I’m someone who until a few years ago thought of recombination as a pretty boring and static evolutionary genetic parameter. Then I went to a talk by John Novembre which reported on variation between human populations in patterns of recombination (in particular, differences in “hotspots”). For a quick review, recombination is important for two primary reasons. One is molecular genetic, insofar as it seems to have structural value for meiotic process and DNA repair. No recombination is generally not good. Second, recombination maintains the law of independent assortment of traits even on the same chromosome, because over time even nearby genes will be uncoupled in their inheritance due to crossing over. From an evolutionary perspective this is important because in this way “good” and “bad” alleles can be decoupled from other other. Recombination is basically a way to enhance the ability of sex to mix and match variation.
Graham Coop revealed patterns of variation among individuals years ago. For example, it is from Graham’s work that I came to understand to recombination is less common in sperm than in eggs, ergo, you’ll have more variance in genomic contributions from paternal than maternal grandparents. Recently at BAPG XI Laurie Stevison presented work reveal patterns of recombination variation, and the role of PRDM9, across great ape lineages. I tweeted some of the results out, but there were a lot of them. I found the talk interesting, but difficult to take in because there was so much. Now Stevison has put out a preprint, The Time-Scale of Recombination Rate Evolution in Great Apes, and I feel somewhat the same about it. There’s lots of good stuff, but unless you are steeped in this domain it is somewhat difficult to parse it and tease out distinct threads coherently. But, as you can tell from the figure at the top of this post changes in patterns of recombination vary as a linear function of genetic divergence. Some of this stands to reason as the karyotypes of great apes differ. And yet even taking this into account it seems there are differences in patterns such as skew of recombination across the genome (e.g., ~75% of the recombination in human genomes occurs on ~20% of the sequence, with enrichment around telomeres, and very little around centromeres). Looking over Stevison’s preprint I have to wonder as to the role of quality of data in some of the results. Genetic maps are hard to get in some populations, and the ones floating around are not always good. The big takeaway of note for me is that though there is lots of variation in fine scale recombination patterns, there are some broad constraints. That makes sense when you note that there are structural/mechanistic reasons for recombination rooted in the nature of meiosis. It’s not a totally neutral parameter which can explore the full space of possibilities. But, in this context obviously the variation in hotspots shows that there are different ways to skin this cat.

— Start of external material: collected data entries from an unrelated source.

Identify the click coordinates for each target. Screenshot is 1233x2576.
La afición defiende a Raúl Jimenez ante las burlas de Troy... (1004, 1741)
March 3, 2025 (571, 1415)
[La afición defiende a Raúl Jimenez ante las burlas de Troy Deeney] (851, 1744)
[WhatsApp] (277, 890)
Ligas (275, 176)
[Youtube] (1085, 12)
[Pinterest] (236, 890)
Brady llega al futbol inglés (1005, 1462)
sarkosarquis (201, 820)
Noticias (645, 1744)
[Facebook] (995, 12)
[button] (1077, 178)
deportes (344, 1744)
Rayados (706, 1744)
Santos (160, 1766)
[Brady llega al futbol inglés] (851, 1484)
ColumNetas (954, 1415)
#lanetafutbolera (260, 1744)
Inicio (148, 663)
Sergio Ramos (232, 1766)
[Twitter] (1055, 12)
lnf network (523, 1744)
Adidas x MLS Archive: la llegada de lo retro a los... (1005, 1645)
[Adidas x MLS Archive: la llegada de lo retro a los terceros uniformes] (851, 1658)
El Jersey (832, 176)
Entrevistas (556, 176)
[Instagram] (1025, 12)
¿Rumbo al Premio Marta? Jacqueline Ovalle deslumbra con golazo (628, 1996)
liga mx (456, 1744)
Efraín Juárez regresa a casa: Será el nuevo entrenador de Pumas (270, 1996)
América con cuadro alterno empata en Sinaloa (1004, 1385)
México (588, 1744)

Finally, there’s one issue that jumped out at me, and that is they found that “European human population presents the strongest hotspot usage across the genome.” This aligns with earlier work. But I wonder how much of this tendency to find uniqueness in Europeans is due to the enormous amount of genomic resources available for this population. It’s also intriguing in light of the evidence that the European mutation spectrum is different.
In any case, I think everyone should read this preprint several times. I know I’m going to.